§ TASK MATERIAL:
'''
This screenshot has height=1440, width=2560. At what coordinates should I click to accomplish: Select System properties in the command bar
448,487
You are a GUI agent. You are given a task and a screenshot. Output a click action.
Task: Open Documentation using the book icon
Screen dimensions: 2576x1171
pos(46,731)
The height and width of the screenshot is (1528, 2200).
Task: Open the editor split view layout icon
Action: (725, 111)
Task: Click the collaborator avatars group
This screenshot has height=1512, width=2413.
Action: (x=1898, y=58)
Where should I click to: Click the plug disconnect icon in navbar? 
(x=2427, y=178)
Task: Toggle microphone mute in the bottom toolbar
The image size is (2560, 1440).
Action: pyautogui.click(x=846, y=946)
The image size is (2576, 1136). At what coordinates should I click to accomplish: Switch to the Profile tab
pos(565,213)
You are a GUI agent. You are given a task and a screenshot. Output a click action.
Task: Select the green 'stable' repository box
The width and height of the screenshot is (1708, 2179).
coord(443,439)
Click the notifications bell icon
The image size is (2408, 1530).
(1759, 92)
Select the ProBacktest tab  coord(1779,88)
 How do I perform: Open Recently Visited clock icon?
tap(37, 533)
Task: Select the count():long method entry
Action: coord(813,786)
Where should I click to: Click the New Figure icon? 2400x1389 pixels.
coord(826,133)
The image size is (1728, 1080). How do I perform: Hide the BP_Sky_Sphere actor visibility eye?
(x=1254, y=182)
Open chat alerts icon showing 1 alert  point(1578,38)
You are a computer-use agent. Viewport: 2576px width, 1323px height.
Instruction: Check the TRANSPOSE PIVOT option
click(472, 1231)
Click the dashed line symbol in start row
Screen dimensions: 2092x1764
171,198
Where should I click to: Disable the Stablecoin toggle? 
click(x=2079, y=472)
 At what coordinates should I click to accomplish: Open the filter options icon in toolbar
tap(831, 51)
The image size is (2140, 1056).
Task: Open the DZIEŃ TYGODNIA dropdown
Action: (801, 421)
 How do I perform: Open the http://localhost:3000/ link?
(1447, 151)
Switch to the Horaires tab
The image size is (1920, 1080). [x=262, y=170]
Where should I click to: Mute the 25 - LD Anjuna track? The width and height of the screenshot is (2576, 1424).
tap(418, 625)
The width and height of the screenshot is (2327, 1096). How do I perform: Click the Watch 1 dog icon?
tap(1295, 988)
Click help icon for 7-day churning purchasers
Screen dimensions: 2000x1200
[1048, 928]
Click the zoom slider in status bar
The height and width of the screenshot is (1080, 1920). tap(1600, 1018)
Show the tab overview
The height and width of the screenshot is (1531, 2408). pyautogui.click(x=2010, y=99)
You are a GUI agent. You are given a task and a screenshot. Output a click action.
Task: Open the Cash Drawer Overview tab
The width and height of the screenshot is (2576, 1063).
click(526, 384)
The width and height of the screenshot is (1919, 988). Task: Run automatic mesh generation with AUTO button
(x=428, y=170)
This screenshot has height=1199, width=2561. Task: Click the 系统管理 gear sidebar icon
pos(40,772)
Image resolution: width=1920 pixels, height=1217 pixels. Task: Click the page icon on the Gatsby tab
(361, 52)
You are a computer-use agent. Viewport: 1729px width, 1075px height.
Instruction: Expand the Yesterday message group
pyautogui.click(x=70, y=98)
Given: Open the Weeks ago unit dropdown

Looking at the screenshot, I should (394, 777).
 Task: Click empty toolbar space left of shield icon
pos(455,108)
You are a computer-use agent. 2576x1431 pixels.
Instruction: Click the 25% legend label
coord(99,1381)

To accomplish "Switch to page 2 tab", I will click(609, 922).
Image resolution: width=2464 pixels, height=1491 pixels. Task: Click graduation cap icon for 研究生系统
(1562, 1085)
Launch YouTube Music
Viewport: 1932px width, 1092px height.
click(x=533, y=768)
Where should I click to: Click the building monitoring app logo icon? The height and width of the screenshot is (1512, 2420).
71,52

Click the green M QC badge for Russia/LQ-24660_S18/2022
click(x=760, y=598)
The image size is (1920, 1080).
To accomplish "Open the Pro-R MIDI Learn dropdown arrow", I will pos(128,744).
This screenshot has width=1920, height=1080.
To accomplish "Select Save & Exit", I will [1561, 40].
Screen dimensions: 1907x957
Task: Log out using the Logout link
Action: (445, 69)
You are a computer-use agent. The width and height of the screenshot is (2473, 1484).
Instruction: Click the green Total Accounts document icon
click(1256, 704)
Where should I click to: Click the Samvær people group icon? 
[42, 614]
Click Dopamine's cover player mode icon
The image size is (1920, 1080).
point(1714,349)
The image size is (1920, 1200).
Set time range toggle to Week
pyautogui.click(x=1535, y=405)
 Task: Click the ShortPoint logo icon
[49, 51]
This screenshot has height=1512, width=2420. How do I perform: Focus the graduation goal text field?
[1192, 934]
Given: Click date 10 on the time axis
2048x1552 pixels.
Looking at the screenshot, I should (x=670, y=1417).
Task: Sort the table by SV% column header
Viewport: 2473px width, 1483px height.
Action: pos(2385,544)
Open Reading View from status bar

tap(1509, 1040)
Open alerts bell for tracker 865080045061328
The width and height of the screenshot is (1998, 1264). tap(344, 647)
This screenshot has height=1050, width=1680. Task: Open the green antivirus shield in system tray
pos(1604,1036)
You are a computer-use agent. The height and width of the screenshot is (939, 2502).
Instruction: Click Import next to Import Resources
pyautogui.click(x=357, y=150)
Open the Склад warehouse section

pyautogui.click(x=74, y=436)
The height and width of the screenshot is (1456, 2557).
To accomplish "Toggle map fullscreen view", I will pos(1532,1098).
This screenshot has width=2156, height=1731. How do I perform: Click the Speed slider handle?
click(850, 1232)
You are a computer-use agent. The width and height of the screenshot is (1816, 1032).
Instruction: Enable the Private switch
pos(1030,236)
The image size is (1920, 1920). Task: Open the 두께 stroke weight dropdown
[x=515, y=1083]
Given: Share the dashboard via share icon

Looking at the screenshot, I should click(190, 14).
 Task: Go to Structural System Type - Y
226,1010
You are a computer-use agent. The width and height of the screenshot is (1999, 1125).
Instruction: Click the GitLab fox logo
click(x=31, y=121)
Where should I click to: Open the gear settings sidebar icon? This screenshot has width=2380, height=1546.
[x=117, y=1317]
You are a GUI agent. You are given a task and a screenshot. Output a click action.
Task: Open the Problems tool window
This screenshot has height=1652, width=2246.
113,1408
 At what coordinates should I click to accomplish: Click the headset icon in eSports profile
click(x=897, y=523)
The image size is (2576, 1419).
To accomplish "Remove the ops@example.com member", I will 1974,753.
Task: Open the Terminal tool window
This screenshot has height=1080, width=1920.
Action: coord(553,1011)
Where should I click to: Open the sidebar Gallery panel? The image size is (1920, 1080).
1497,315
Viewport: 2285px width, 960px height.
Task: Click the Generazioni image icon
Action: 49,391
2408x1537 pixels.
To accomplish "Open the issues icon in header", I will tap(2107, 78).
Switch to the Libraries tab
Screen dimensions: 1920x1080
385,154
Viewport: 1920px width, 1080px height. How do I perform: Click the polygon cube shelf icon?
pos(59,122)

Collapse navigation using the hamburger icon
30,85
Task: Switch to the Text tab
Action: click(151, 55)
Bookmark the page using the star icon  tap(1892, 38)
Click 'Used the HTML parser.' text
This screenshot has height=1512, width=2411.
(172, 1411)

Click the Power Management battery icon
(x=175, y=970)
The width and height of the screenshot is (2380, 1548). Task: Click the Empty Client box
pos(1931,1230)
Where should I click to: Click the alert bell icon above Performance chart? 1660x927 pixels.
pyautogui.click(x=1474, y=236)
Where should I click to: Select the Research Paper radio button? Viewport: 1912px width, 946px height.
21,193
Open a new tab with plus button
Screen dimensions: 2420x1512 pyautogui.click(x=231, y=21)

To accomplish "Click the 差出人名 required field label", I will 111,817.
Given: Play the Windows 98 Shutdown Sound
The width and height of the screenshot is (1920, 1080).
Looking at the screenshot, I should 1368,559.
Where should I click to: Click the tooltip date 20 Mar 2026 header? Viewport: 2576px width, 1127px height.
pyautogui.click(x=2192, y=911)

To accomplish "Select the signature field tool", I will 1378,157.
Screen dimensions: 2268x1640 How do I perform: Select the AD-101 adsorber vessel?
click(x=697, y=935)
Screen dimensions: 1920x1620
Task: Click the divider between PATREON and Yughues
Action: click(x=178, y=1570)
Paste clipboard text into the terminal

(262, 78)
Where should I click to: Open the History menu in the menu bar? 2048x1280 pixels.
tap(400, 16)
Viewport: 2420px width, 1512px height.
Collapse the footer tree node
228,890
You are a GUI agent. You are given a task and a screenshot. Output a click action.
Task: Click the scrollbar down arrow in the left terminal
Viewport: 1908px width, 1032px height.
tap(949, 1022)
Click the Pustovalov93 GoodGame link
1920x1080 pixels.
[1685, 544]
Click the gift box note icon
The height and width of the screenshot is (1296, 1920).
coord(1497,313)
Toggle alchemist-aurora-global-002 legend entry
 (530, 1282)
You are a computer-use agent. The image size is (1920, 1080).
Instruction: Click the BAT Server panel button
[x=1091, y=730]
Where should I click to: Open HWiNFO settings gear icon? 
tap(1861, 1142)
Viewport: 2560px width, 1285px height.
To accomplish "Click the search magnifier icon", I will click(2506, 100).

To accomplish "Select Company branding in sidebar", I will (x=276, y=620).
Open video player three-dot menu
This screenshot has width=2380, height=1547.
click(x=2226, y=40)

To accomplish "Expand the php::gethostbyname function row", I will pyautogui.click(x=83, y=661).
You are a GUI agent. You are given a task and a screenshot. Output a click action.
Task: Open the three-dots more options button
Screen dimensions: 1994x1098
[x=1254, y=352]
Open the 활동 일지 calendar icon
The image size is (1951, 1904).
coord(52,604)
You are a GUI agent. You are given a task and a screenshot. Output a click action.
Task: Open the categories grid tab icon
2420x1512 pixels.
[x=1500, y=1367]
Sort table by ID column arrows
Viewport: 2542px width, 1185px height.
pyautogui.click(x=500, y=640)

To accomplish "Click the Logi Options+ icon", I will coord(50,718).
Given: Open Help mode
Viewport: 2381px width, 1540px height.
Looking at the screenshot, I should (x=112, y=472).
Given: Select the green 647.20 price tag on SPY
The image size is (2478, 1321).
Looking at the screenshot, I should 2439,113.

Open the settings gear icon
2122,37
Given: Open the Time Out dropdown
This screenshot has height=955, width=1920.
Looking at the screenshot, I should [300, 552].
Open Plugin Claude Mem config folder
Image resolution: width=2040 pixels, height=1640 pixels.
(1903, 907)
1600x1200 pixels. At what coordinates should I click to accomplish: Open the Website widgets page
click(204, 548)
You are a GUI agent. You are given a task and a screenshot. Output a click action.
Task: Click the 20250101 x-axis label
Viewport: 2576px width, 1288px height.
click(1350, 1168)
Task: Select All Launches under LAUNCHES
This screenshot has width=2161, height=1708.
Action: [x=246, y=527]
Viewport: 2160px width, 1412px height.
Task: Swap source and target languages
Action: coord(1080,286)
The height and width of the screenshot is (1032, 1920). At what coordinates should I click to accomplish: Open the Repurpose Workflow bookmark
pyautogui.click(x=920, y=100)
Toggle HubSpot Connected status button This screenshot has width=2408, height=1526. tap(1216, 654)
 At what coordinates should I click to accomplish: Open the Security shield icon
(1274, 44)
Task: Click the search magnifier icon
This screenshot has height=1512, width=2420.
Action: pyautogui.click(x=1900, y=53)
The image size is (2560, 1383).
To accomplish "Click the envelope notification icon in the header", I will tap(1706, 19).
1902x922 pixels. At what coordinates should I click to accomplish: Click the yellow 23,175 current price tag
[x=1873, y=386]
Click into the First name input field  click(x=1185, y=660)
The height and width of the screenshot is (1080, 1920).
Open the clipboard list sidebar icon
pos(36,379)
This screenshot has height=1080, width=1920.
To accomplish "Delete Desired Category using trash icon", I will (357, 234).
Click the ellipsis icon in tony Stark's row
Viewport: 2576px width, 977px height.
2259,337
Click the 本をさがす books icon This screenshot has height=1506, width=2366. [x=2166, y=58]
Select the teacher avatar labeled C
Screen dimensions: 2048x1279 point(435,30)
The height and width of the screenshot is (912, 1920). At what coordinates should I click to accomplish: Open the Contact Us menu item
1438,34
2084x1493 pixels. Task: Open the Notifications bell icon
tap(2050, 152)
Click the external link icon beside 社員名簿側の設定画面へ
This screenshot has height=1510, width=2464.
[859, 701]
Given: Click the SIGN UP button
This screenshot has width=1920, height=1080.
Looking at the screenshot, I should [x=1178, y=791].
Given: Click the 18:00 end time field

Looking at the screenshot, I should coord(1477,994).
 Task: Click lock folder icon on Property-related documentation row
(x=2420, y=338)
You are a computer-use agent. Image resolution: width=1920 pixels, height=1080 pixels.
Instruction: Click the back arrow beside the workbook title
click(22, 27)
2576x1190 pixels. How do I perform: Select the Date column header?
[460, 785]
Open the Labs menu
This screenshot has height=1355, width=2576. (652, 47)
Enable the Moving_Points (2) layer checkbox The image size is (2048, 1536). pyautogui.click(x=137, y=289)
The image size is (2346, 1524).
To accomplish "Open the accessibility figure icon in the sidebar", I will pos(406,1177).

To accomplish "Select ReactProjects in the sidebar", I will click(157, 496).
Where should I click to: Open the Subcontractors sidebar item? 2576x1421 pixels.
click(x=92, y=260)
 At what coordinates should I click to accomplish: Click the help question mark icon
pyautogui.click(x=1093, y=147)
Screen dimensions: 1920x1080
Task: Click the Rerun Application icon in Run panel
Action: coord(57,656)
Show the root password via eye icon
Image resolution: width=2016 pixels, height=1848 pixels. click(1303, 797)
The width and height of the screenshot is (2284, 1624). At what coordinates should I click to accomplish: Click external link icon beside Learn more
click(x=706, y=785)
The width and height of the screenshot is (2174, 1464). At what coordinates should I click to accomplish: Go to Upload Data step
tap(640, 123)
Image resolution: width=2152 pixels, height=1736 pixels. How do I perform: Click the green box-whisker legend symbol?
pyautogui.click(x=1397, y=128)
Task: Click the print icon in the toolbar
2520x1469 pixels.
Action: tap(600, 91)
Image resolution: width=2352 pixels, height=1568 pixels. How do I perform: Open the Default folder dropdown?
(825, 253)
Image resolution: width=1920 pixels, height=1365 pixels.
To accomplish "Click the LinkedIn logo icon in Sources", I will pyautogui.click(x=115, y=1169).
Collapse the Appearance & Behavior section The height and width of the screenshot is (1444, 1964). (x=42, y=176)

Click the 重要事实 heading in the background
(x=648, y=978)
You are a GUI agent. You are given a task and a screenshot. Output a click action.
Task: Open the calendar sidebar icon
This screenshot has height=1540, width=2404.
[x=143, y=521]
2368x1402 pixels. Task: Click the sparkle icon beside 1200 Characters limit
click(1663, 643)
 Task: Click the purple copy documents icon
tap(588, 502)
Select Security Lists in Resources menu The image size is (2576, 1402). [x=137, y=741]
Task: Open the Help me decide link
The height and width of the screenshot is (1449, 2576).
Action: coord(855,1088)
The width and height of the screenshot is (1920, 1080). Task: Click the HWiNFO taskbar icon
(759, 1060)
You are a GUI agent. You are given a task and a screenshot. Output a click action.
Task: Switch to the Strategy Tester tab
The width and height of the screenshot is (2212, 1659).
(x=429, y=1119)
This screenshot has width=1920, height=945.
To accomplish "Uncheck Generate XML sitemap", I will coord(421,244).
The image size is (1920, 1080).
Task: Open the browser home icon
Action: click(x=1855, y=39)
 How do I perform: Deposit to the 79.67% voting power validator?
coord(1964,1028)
'''
§ WHAT THE EXERCISE ASKS: Retype only the stretch of lines above starting at the one with "2420x1512 pixels." and stopping at the one with "Given: Select the", exactly as written, with both kept.

§ YOUR SOLUTION:
2420x1512 pixels.
[x=1500, y=1367]
Sort table by ID column arrows
Viewport: 2542px width, 1185px height.
pyautogui.click(x=500, y=640)

To accomplish "Click the Logi Options+ icon", I will coord(50,718).
Given: Open Help mode
Viewport: 2381px width, 1540px height.
Looking at the screenshot, I should (x=112, y=472).
Given: Select the green 647.20 price tag on SPY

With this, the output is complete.